When switch 20 is in the "A" position, and no patching plugs have overridden this setting, receptacle A is connected to receptacle 3 (and thus to receptacle C, also). In the "B" position, which is shown in FIG. 4, receptacle B is connected to receptacle 3. When the switch is in the A position, receptacle B is isolated from receptacle 3. Conversely, when switch 20 is in the B position, receptacle A is isolated from receptacle 3. In the neutral position, neither receptacle A nor B is connected to receptacle 3.
Receptacles A, B, and C are illustrated schematically with heavy shading in FIG. 4, to symbolize that when a plug is inserted into these receptacles, a connection is broken. In particular, if the switch is in the A position, insertion of a plug into receptacle A will move the switch to the neutral position. But insertion of a plug into receptacle B, while the switch is in the A position, has no effect on the switch, whether or not there is a plug in receptacle A.

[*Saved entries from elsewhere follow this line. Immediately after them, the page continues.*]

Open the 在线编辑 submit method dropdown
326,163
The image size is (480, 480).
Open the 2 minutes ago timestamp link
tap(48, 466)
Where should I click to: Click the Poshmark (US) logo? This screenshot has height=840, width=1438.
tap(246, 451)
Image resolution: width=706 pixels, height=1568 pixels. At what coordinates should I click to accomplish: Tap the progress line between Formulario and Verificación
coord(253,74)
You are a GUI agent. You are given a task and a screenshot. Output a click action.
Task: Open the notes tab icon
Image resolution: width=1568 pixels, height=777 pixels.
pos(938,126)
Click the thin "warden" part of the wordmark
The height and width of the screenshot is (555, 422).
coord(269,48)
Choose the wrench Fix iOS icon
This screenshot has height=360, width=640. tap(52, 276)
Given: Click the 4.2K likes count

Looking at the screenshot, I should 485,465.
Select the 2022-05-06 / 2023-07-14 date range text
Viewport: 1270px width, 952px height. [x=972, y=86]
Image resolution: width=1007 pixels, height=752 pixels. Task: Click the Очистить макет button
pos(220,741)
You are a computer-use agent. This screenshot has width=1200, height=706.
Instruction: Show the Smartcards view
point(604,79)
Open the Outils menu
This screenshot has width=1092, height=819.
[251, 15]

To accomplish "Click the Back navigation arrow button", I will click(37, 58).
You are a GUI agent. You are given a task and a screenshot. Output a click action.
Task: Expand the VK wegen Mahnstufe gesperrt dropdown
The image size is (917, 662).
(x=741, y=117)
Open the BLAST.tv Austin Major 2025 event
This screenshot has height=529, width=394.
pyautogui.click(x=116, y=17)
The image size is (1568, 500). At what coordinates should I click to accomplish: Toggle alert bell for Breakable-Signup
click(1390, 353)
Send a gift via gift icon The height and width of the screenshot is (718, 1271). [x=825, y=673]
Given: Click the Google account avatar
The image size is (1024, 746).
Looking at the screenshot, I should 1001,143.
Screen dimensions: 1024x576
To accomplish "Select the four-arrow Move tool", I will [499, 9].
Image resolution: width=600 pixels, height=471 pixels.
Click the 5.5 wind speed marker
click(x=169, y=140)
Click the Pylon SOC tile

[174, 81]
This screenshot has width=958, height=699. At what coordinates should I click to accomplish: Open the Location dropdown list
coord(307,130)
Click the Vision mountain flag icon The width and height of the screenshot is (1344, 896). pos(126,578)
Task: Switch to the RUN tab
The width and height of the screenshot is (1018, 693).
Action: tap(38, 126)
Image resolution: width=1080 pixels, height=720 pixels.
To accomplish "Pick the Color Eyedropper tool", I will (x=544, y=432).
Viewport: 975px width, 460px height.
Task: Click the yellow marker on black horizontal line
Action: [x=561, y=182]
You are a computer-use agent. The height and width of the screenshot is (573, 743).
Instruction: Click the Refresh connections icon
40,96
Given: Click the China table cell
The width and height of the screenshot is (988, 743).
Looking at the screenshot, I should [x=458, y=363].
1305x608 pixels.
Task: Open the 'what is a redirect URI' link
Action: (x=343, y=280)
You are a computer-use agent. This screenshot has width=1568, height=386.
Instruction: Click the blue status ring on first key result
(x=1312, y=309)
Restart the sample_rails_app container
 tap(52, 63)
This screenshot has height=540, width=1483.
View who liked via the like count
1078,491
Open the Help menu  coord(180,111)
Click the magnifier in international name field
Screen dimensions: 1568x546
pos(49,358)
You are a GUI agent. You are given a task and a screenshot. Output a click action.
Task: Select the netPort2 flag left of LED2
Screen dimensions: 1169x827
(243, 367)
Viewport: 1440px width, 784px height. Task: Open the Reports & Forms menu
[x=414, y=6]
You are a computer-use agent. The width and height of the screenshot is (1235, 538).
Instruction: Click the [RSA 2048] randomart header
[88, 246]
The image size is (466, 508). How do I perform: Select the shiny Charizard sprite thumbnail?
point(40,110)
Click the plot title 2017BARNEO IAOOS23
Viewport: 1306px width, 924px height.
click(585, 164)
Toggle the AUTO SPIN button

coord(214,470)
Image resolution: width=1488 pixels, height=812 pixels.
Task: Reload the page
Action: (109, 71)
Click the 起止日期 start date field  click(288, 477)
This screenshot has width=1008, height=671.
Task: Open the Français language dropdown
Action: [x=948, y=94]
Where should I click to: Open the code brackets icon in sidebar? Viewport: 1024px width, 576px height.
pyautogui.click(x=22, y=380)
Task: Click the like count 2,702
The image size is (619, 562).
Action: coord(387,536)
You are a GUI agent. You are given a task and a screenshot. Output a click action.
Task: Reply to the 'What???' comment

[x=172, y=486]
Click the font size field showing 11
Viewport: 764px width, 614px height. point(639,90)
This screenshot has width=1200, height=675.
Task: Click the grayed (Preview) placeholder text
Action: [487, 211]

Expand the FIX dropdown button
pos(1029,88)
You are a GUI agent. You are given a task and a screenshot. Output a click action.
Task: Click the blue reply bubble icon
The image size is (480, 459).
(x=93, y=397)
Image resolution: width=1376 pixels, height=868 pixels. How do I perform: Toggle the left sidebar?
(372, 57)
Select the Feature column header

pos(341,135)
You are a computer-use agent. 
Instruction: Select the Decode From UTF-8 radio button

If the switch is in the B position, insertion of a plug into receptacle B moves the switch to the neutral position. Insertion of a plug into receptacle A, while the switch is in the B position, has no effect on the switch, regardless of whether there is a plug in receptacle B.
If the switch is in the A or B position, insertion of a plug into receptacle C moves switch 20 to the neutral position.
While the invention is described with respect to a particular number of receptacles, it is understood that this embodiment is merely exemplary, and not limiting. There could be more than three receptacles in the first and second sets. There could also be additional monitoring receptacles, within the scope of the invention.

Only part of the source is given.